My abject failure to get close on anything, quickly had me checking into lure collecting. Turns out I was (again) a victim of my own ignorance. There are several levels of lure collecting – and I was out of my league.
A legendary figure like Lefty Kreh didn’t just have significant fishing tackle, he invented a bunch of it. That’s why the “Lefty’s Deceivers” in this auction sold in the hundreds – or higher. And those collections of lures with the hand-drawn “Plate A, B,C, etc” notations were worth so much. They were the lures for the illustrations of the definitive books on the tackle.
As I watched the auction rolling along, I realized many of the items weren’t antique- that’s a designation serious collectors only attach to pre-1900 lures. They weren’t the old, rusty, greasy lures left in the bottom of your grandfather’s ancient tackle box, either.
These lures were the “heroes” of their genre- the lures kept in pristine condition, accompanied in many cases by their original packaging and in “unfished” condition. They’d been used for catalogs, sent to notable writers (like Kreh) or given to serious collectors.
Before this weekend, I don’t know if I’d ever heard of a Musky Charmer.
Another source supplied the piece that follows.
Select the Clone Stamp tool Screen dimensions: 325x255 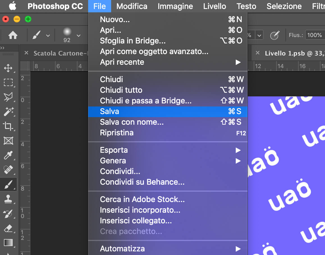8,199
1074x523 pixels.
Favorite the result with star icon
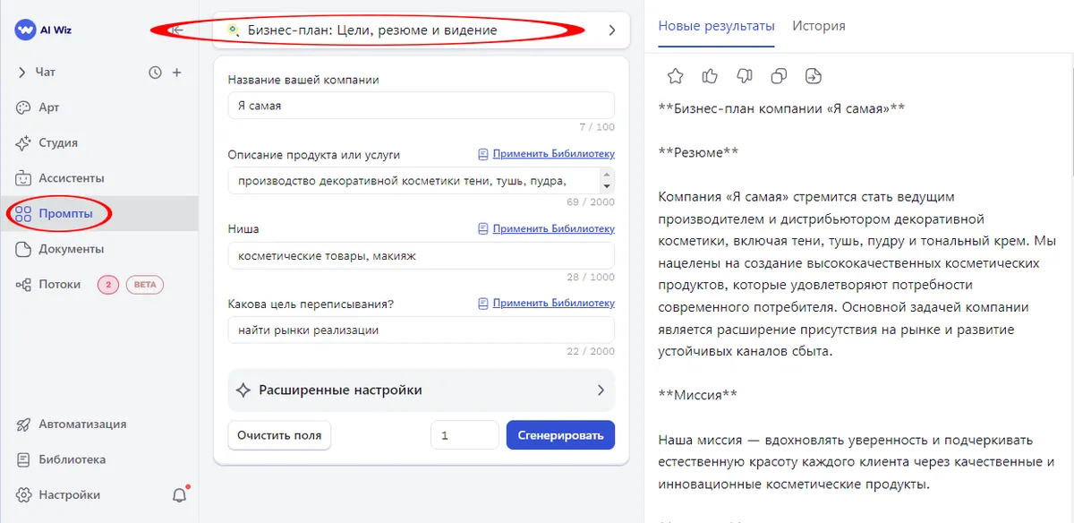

But after this one sold for $21,000, I’m not likely to forget it, Charmer Bait Company, nor the Creek Chub Bait Company of Garrett, Indiana. Screenshot from Lang’s auction.
Researching over the weekend, I scratched the surface on a whole new category of angling- the lure collectors. The people who can look at an old lure and instantly recognize its parts, paint scheme, and likely year of manufacture. To them, it was about the art of the lure, not its allure to fish.
After all, the website www.antiquelures.com writes, “Antique lures have no real intrinsic value above five to ten dollars. For some collectors there is an emotional connection to our past or an individual we cared about when growing up with whom we associated fishing. There are those that love beautiful things that are old. But in the end, lures are historical artwork that was, in some cases, mass produced more than sixty years ago. There are plenty of old lures out there. But the real quest is for historical pieces or those preserved in new condition.”
Those were the people participating in this auction -and while I might share their love of all things old and exquisitely made, I lacked the baseline knowledge to know whether or not I was wasting my time bidding.
For me, the auction wasn’t about the things being auctioned, it was about my respect for the man who’d owned them last. To me, having something from Lefty would serve as a trigger for my memories of- and admiration for- him.
That’s why I was delighted to learn – after the fact- that I hadn’t struck out despite the fact I was fighting out of my weight class. Before the auction had begun, I’d bid on a piece that caught my eye because it didn’t look particularly historic.
A mounted Porter Stone Fly (above) with a base (below) that illustrates how revered “Lefty” was among fly fishermen. It will enjoy the same standing in its new home.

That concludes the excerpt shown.